§ PROVIDED MATERIAL
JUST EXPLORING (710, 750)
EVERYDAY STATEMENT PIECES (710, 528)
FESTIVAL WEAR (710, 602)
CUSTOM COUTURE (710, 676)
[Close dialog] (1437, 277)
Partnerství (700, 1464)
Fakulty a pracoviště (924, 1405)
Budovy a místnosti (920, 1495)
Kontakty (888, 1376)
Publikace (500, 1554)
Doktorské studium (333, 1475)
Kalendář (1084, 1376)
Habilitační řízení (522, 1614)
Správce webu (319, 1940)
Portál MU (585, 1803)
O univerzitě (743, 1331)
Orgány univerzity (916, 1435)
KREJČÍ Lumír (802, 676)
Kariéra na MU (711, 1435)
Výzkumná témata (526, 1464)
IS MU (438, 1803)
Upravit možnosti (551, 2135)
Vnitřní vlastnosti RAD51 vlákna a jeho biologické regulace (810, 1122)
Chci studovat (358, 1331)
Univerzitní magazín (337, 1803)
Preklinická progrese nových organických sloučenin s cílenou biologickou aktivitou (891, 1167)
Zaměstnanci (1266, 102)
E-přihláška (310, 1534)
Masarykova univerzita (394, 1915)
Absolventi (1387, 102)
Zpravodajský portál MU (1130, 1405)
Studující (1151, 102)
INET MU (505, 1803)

§ TASK ITEM
Send back the whole listing, exactly as written.

§ ANSWER BOX
JUST EXPLORING (710, 750)
EVERYDAY STATEMENT PIECES (710, 528)
FESTIVAL WEAR (710, 602)
CUSTOM COUTURE (710, 676)
[Close dialog] (1437, 277)
Partnerství (700, 1464)
Fakulty a pracoviště (924, 1405)
Budovy a místnosti (920, 1495)
Kontakty (888, 1376)
Publikace (500, 1554)
Doktorské studium (333, 1475)
Kalendář (1084, 1376)
Habilitační řízení (522, 1614)
Správce webu (319, 1940)
Portál MU (585, 1803)
O univerzitě (743, 1331)
Orgány univerzity (916, 1435)
KREJČÍ Lumír (802, 676)
Kariéra na MU (711, 1435)
Výzkumná témata (526, 1464)
IS MU (438, 1803)
Upravit možnosti (551, 2135)
Vnitřní vlastnosti RAD51 vlákna a jeho biologické regulace (810, 1122)
Chci studovat (358, 1331)
Univerzitní magazín (337, 1803)
Preklinická progrese nových organických sloučenin s cílenou biologickou aktivitou (891, 1167)
Zaměstnanci (1266, 102)
E-přihláška (310, 1534)
Masarykova univerzita (394, 1915)
Absolventi (1387, 102)
Zpravodajský portál MU (1130, 1405)
Studující (1151, 102)
INET MU (505, 1803)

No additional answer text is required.